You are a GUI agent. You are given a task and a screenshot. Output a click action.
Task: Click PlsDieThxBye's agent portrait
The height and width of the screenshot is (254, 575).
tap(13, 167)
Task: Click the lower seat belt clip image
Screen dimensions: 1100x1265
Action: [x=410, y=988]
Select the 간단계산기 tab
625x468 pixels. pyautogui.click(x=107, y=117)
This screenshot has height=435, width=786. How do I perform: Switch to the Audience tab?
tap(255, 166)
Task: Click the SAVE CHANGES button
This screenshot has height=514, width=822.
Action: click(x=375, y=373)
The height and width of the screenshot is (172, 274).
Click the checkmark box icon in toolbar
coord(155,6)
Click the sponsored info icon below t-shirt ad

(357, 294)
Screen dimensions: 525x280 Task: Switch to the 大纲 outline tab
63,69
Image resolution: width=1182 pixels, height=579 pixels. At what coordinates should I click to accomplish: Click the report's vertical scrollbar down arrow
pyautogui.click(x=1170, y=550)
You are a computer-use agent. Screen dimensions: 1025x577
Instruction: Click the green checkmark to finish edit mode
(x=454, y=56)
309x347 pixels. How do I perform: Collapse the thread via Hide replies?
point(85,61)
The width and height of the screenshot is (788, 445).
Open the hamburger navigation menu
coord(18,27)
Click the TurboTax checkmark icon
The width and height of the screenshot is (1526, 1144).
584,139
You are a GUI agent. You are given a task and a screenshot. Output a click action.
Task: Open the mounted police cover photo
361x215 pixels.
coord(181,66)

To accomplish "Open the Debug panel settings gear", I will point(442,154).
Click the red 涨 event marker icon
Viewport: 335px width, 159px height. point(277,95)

TRY IT = Reproduce the material in full, with no word added or dropped.

TASK RESPONSE =
You are a GUI agent. You are given a task and a screenshot. Output a click action.
Task: Click PlsDieThxBye's agent portrait
The height and width of the screenshot is (254, 575).
tap(13, 167)
Task: Click the lower seat belt clip image
Screen dimensions: 1100x1265
Action: [x=410, y=988]
Select the 간단계산기 tab
625x468 pixels. pyautogui.click(x=107, y=117)
This screenshot has height=435, width=786. How do I perform: Switch to the Audience tab?
tap(255, 166)
Task: Click the SAVE CHANGES button
This screenshot has height=514, width=822.
Action: click(x=375, y=373)
The height and width of the screenshot is (172, 274).
Click the checkmark box icon in toolbar
coord(155,6)
Click the sponsored info icon below t-shirt ad

(357, 294)
Screen dimensions: 525x280 Task: Switch to the 大纲 outline tab
63,69
Image resolution: width=1182 pixels, height=579 pixels. At what coordinates should I click to accomplish: Click the report's vertical scrollbar down arrow
pyautogui.click(x=1170, y=550)
You are a computer-use agent. Screen dimensions: 1025x577
Instruction: Click the green checkmark to finish edit mode
(x=454, y=56)
309x347 pixels. How do I perform: Collapse the thread via Hide replies?
point(85,61)
The width and height of the screenshot is (788, 445).
Open the hamburger navigation menu
coord(18,27)
Click the TurboTax checkmark icon
The width and height of the screenshot is (1526, 1144).
584,139
You are a GUI agent. You are given a task and a screenshot. Output a click action.
Task: Open the mounted police cover photo
361x215 pixels.
coord(181,66)

To accomplish "Open the Debug panel settings gear", I will point(442,154).
Click the red 涨 event marker icon
Viewport: 335px width, 159px height. point(277,95)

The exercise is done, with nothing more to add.